#### WORK TO COMPLETE:
Please turn the item lines from the line with "Find the location" up to and including the line with "svg-text: 4G is" into a Markdown table with the columns Row and Line, numbering each row and skipping blank lines. Leave the pictures out of the table.

*** ENTRIES SHOWN Section Begins ***

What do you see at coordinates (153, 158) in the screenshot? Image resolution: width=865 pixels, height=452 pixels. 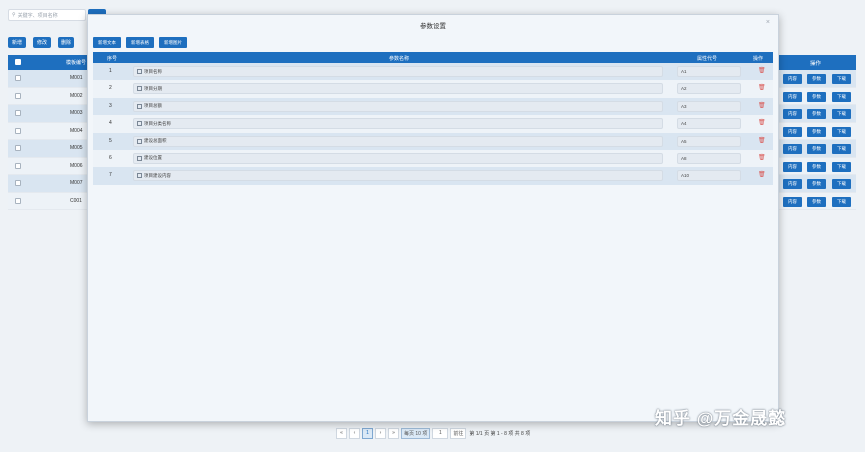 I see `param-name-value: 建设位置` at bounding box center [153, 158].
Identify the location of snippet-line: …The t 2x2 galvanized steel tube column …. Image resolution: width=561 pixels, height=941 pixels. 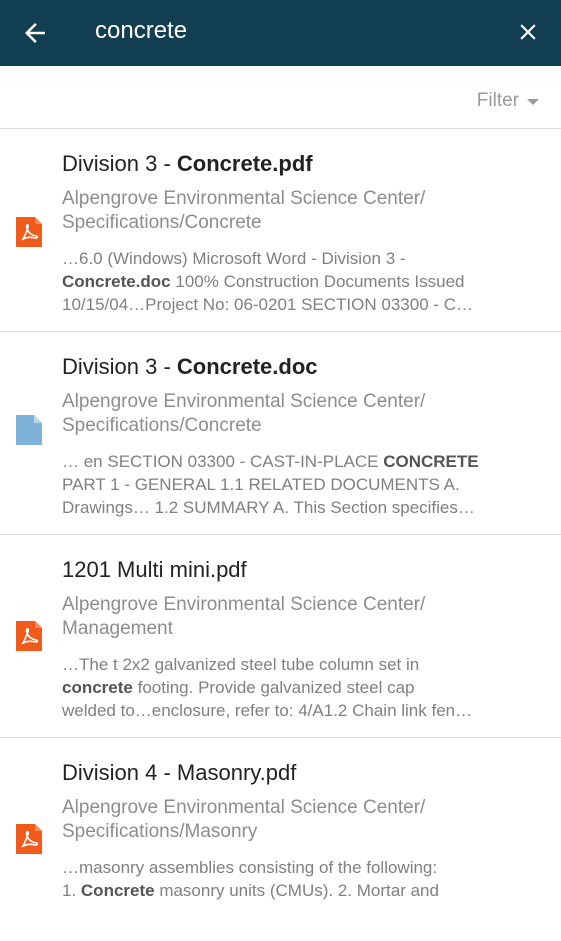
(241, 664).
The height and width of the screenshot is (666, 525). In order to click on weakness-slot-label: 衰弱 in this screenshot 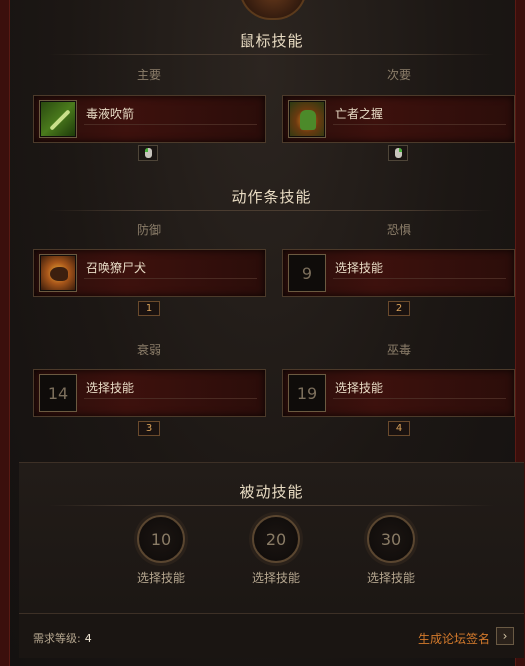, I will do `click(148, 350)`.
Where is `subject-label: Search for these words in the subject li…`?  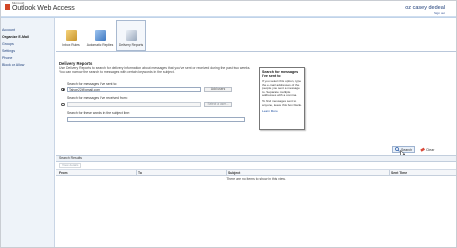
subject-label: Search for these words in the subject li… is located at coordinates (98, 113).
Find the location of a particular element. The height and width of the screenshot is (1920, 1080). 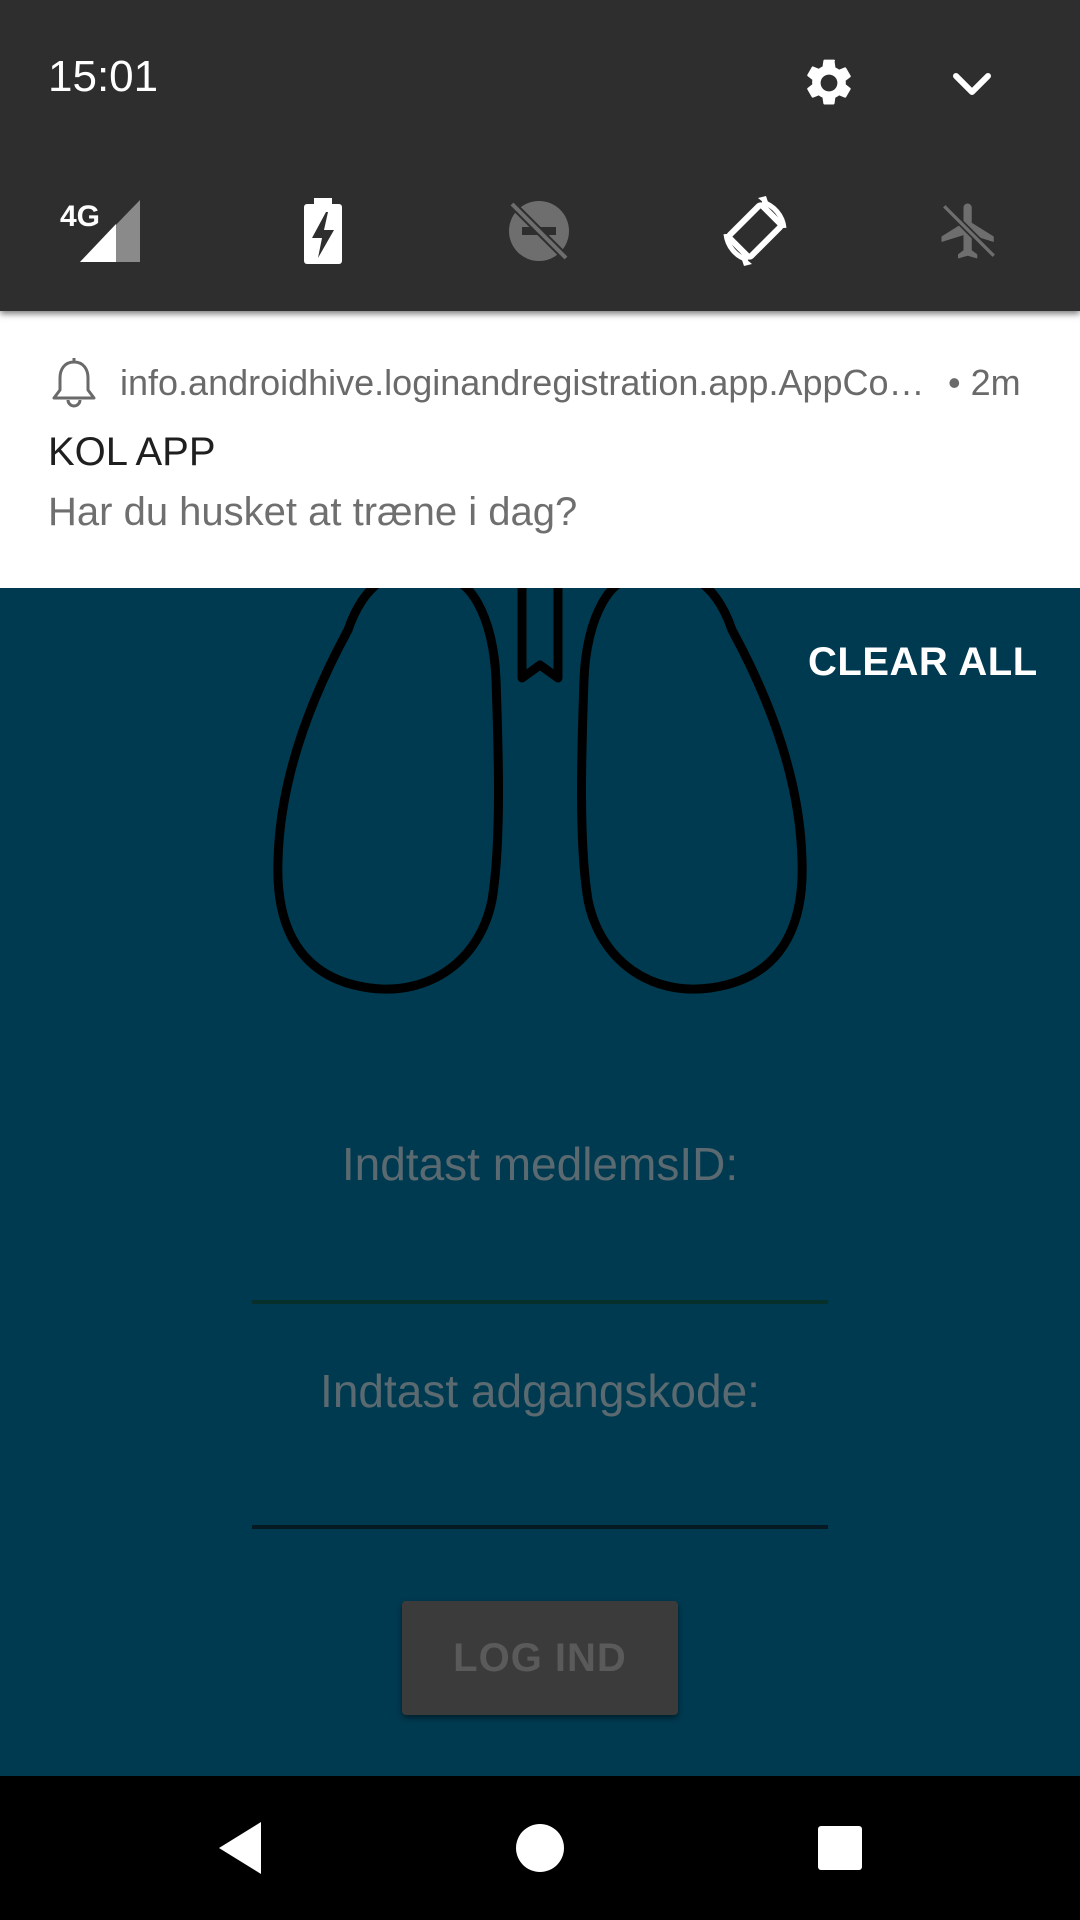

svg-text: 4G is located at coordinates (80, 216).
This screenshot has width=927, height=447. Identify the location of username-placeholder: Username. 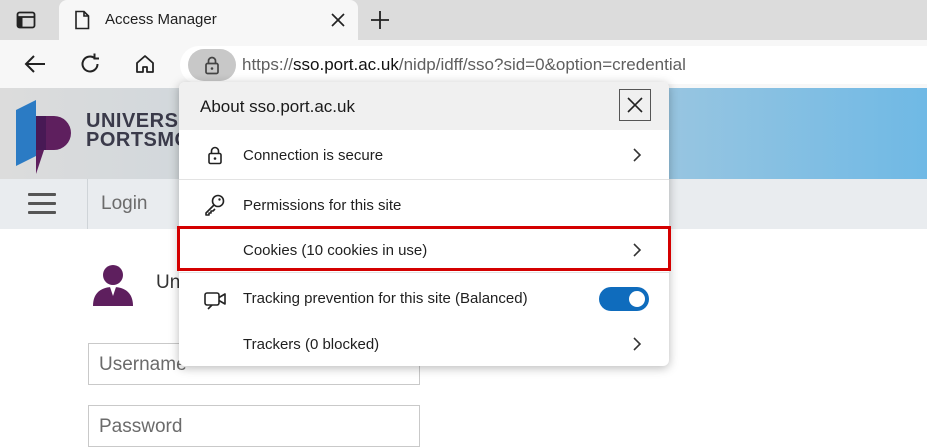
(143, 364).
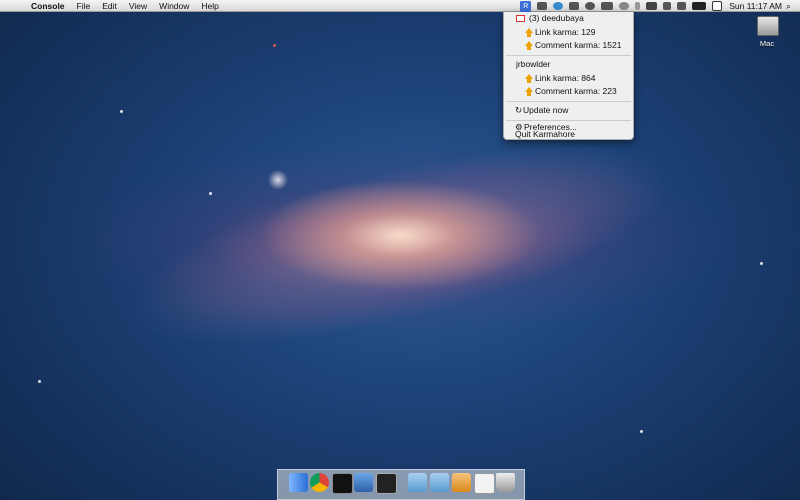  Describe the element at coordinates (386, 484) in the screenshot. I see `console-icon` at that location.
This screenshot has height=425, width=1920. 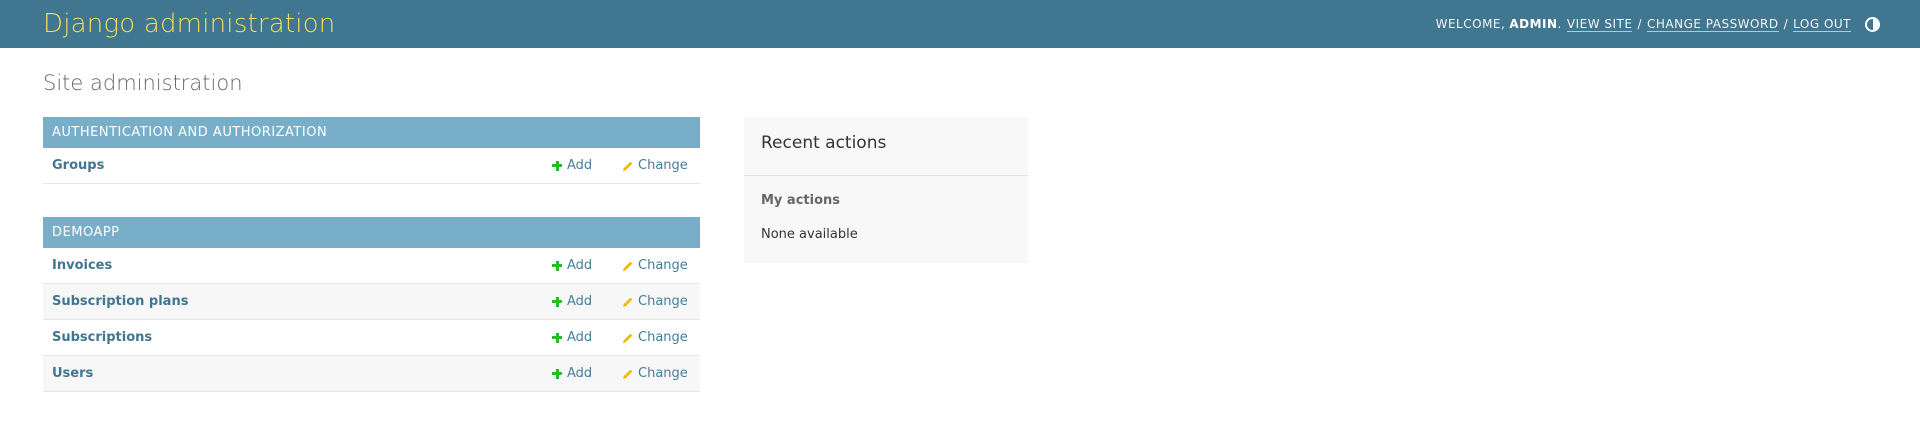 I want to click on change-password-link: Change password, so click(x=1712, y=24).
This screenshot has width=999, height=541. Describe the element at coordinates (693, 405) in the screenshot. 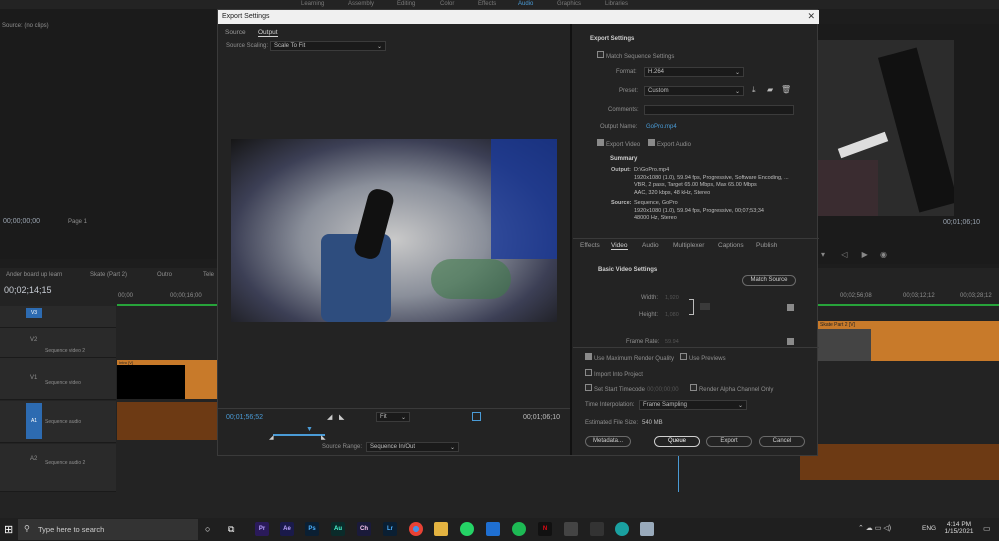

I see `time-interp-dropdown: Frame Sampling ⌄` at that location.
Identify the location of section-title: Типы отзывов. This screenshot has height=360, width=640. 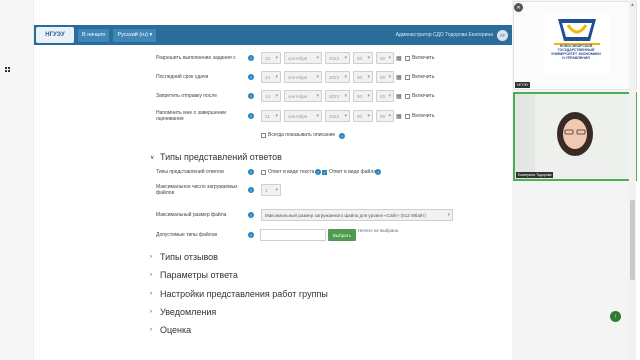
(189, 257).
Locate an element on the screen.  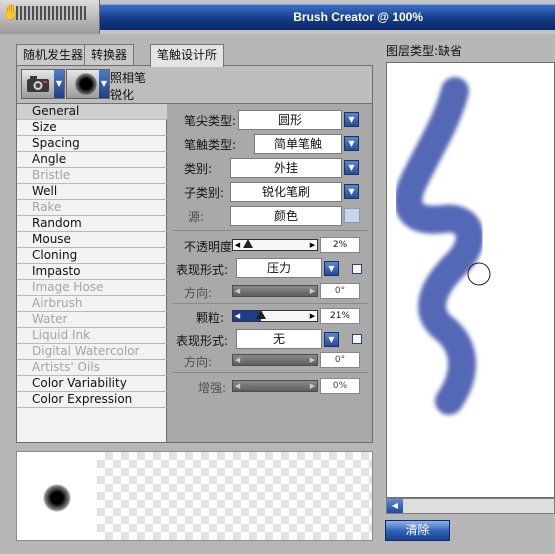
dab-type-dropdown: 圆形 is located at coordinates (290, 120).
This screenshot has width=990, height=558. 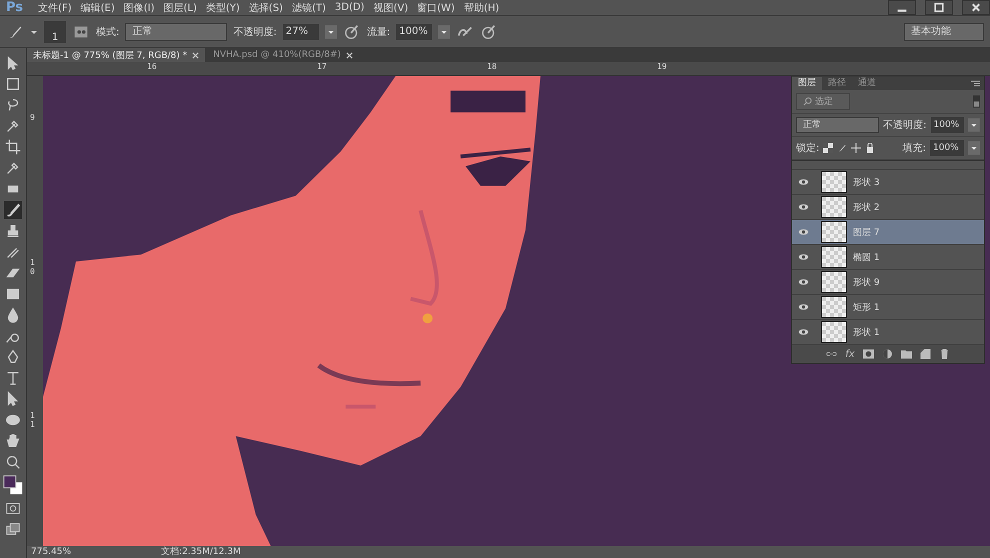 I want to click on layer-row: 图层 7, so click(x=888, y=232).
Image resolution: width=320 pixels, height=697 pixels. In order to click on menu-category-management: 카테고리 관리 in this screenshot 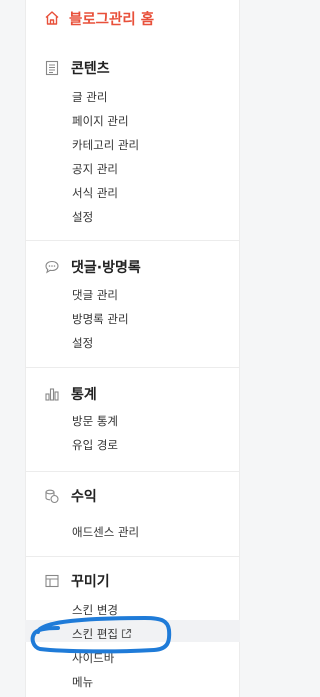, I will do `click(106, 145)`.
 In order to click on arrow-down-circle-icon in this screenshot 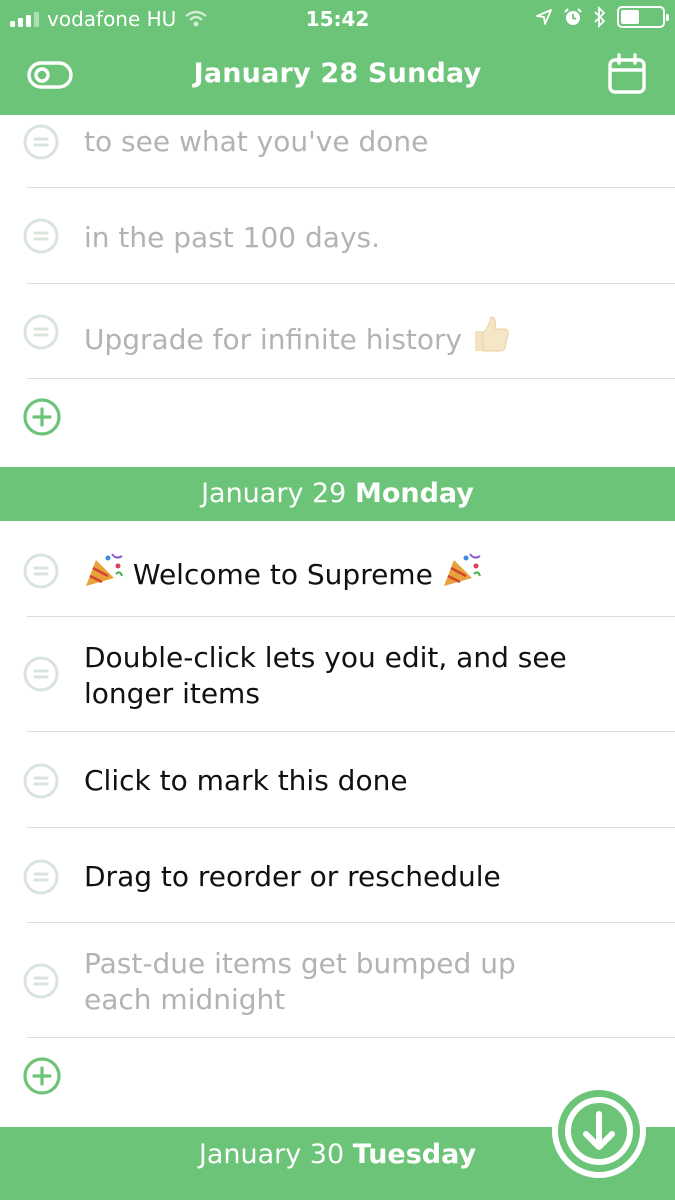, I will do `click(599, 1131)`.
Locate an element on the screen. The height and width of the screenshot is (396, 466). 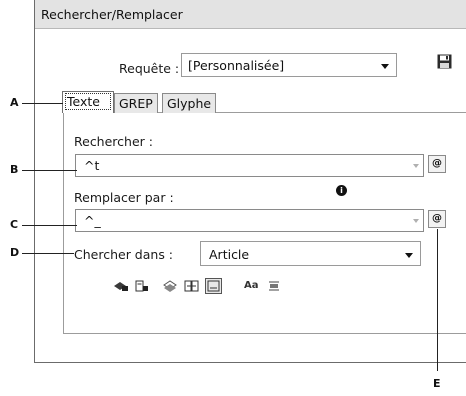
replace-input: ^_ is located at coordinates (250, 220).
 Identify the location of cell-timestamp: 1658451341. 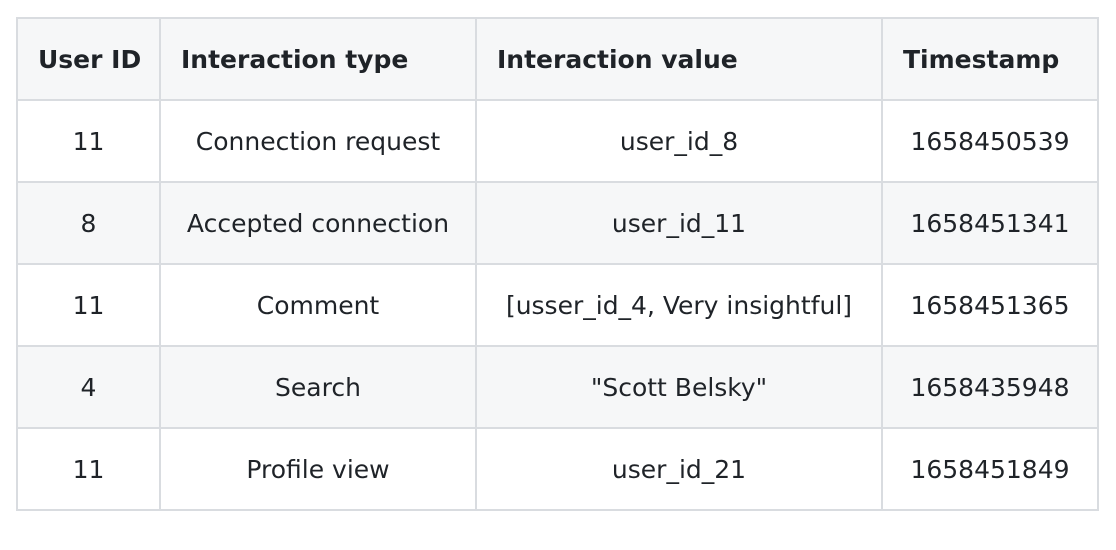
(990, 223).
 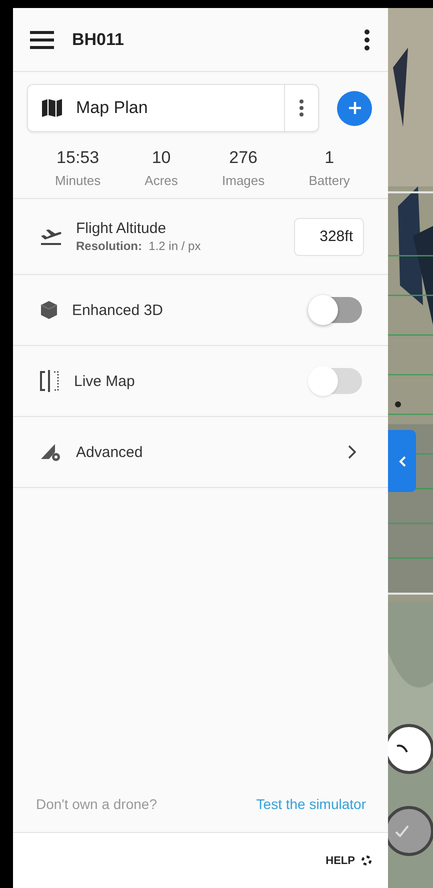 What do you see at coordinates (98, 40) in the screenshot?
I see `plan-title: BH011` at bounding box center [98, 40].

*** ENTRIES SHOWN Section Ends ***

#### TASK RESPONSE:
| Row | Line |
|---|---|
| 1 | Find the location of a particular element. The height and width of the screenshot is (1920, 1080).  |
| 2 | svg-text: 4G is located at coordinates (80, 216). |